Liste des tâches:
[1] Reprenez mot pour mot le passage de l'article sur l'électricité et les terres arables en Afrique, en commençant par « Interrogée par Africa » et en allant jusqu'à « concernent l'année 2020. ».
[2] Poursuivez l'article sur l'accès à l'électricité et les terres arables en Afrique à la suite de sa dernière phrase.

Accès à l’électricité et terres arables en Afrique : deux affirmations de Macky Sall examinées 

Le président sénégalais a indiqué que « plus de 600 millions d’Africains vivent encore sans électricité » et que le continent africain détient « 60 % des terres arables dans le monde ». La première déclaration est exagérée, la seconde est trompeuse.

Cet article date de plus de 1 an

« Je rappelle qu’à ce jour, plus de 600 millions d’Africains vivent encore sans électricité (...) Nous avons aussi (...) plus de 60 % des terres arables du monde », a déclaré le chef de l’État du Sénégal, Macky Sall, par ailleurs Président en exercice de l’Union Africaine, lors d’un discours prononcé le 20 septembre 2022, à la 77e Session ordinaire de l’Assemblée générale des Nations Unies

Déclaration

« Je rappelle qu’à ce jour plus de 600 millions d’Africains vivent encore sans électricité ».

Verdict

Exagéré

La présidence du Sénégal a transmis à Africa Check cet article publié dans le blog de la Banque mondiale en 2016. Le texte indique que « plus d’un milliard d’individus dans le monde, dont 600 millions en Afrique, n’ont toujours pas accès à l’électricité ». 

Que disent les données récentes ?

Interrogée par Africa Check, la Banque mondiale explique que ses données les plus récentes sur l’accès à l’électricité se trouvent dans l’Energy Progress Report 2022. Il s’agit d’une base de données mondiale sur l'Énergie, coproduite par cinq agences et institutions internationales : la Banque mondiale, l'Agence internationale de l'Énergie (IEA), l'Agence internationale pour les Énergies renouvelables (IRENA), l’Organisation des Nations unies (ONU) et l'Organisation mondiale de la Santé (OMS).

L’Energy Progress Report 2022 enregistre les progrès réalisés dans le monde en matière d'énergie et d’accès à l’électricité. Il a été  publié en 2022, mais ses données sur l’accès à l’électricité concernent l'année 2020.

Cependant, l'Energy Progress Report 2022 ne fournit pas de données compilées couvrant globalement les 55 pays du continent africain. Ses données ont été réparties sur 7 régions dont la région Afrique subsaharienne et la région Asie de l’Ouest et Afrique du Nord.

Données disponibles:
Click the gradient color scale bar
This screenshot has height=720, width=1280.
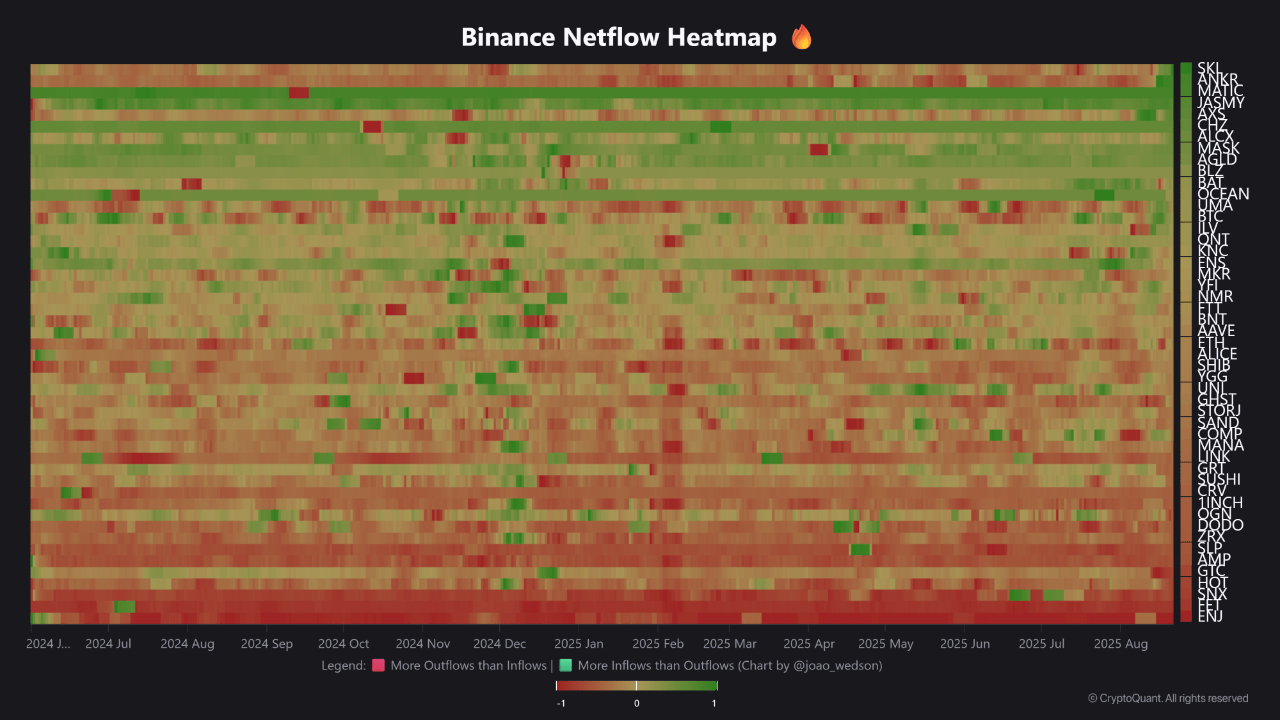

Résultats par tâche:
[1]
Interrogée par Africa Check, la Banque mondiale explique que ses données les plus récentes sur l’accès à l’électricité se trouvent dans l’Energy Progress Report 2022. Il s’agit d’une base de données mondiale sur l'Énergie, coproduite par cinq agences et institutions internationales : la Banque mondiale, l'Agence internationale de l'Énergie (IEA), l'Agence internationale pour les Énergies renouvelables (IRENA), l’Organisation des Nations unies (ONU) et l'Organisation mondiale de la Santé (OMS).

L’Energy Progress Report 2022 enregistre les progrès réalisés dans le monde en matière d'énergie et d’accès à l’électricité. Il a été  publié en 2022, mais ses données sur l’accès à l’électricité concernent l'année 2020.

[2]
Pour avoir des données globales sur l’Afrique - Afrique subsaharienne et Afrique du Nord - nous avons additionné le nombre de personnes vivant sans accès à l’électricité en Afrique subsaharienne à ceux des pays africains inclus dans la région Asie de l’Ouest et Afrique du Nord. 

La Banque mondiale a confirmé à Africa Check que selon les données fournies par ses experts, qui se sont référés au rapport The Energy Progress Report 2022, « 589 254 300 personnes en Afrique n'avaient pas accès à l'électricité en 2020 ».

L’AIE nous a également renvoyés vers la base mondiale de données Energy Progress Report 2022, laquelle « contient les données les plus récentes sur l’accès à l'électricité ».

Saidou Abdoul Soumaré, ingénieur en génie électrique spécialisé en réseaux électriques, estime que ces chiffres communiqués par la Banque mondiale sur le nombre d’Africains vivant sans électricité « doivent globalement être proches de la réalité ». 

Soumaré est l’auteur d’un Projet d’électrification de l’île à Morphil dans le nord du Sénégal présenté dans le cadre de la validation de son rang d’ingénieur en 1992 à l’Ecole polytechnique de Thiès. Il explique que « ces Africains sans électricité vivent essentiellement dans le monde rural et dans des zones très éloignées du réseau ».

« Faute de politique volontariste ou de financement que requièrent ces projets, il faut souvent des années pour étendre les réseaux vers ces zones, même si les technologies off-grid (Ndlr : électricité hors réseau) telles les Solar Home Systems (SHS) permettent de se substituer aux réseaux », ajoute Soumaré. Cependant, « le modèle économique des SHS n’est pas à tous les coups bancable pour les investisseurs, ce qui limite son expansion à plus grande échelle sur le continent », constate-t-il.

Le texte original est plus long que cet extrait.